You know, I get it. It’s hard to be compassionate towards everyone. Some people make it extremely difficult to do so. They’re like lightning balls covered in porcupine quills. How do you even approach them? But … still … aren’t those the people that need compassion the most? (I feel like Cindy Loo-Who in the Grinch pleading for compassion for the Grinch here. )
In this case I think the issue comes down to ideologies, life views in other words. At least, that’s what it was made into. Kind of the old generation gap going on. One group holds rigidly to their conservative middle class white male dominated viewpoints on the world while the other holds rigidly to opposing all of that.
Which leaves me in the cross hairs.
I was raised upper-middle class white Christian conservative from a well educated family. I have a college degree in a professional career. And, as I’ve said before, I’m not twenty-something any longer. So, I understand their viewpoint on the world.

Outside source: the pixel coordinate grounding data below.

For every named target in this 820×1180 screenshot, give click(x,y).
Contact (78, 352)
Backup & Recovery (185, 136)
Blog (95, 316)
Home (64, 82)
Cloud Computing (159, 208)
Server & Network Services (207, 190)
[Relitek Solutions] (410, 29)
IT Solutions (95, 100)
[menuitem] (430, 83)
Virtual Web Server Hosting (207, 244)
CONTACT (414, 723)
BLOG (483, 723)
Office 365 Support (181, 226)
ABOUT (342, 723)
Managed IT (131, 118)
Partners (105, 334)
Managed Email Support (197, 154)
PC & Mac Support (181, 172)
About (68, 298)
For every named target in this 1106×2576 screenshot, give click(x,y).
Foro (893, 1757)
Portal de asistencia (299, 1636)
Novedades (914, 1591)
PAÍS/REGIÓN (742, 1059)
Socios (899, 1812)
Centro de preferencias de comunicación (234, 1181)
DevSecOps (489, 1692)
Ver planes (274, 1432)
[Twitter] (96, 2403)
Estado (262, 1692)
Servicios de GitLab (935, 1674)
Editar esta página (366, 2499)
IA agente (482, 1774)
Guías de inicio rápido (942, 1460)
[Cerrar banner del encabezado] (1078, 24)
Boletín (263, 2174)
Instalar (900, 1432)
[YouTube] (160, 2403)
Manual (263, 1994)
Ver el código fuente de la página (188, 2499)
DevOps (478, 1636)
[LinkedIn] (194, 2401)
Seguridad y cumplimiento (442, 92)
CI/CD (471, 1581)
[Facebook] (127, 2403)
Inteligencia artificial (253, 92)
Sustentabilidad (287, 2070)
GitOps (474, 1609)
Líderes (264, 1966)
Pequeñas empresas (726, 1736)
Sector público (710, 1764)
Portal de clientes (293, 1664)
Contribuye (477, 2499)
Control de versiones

The thing is, I’m not that. Call me the “black sheep” or “wild one” or whatever you want if you need to define me in some way.
But … even though I agree with most of the thinking of my group of friends and share their world view on many many issues facing us, I am not about opposing those who don’t share our view. I’m not about isolating myself from the opinions of others who don’t see the world like I do.
Because doing so … is the very definition of prejudice.
How is the fight for gender, race, and sexual orientation equality any better than the fight of the right wing conservative Christians if we aren’t willing to accept everyone? Including those who oppose us … I can’t argue against prejudice if I first choose to be prejudiced. It’s that simple.
And that is the very reason why being told I “stirred the pot” upset me. I’m not an activist. I’ve blogged about it before. I have no desire to be one. I just want to love other people as they come to me. I just want to show compassion to everyone. I just want peace.
But this week wasn’t the week for that. This week was miserable.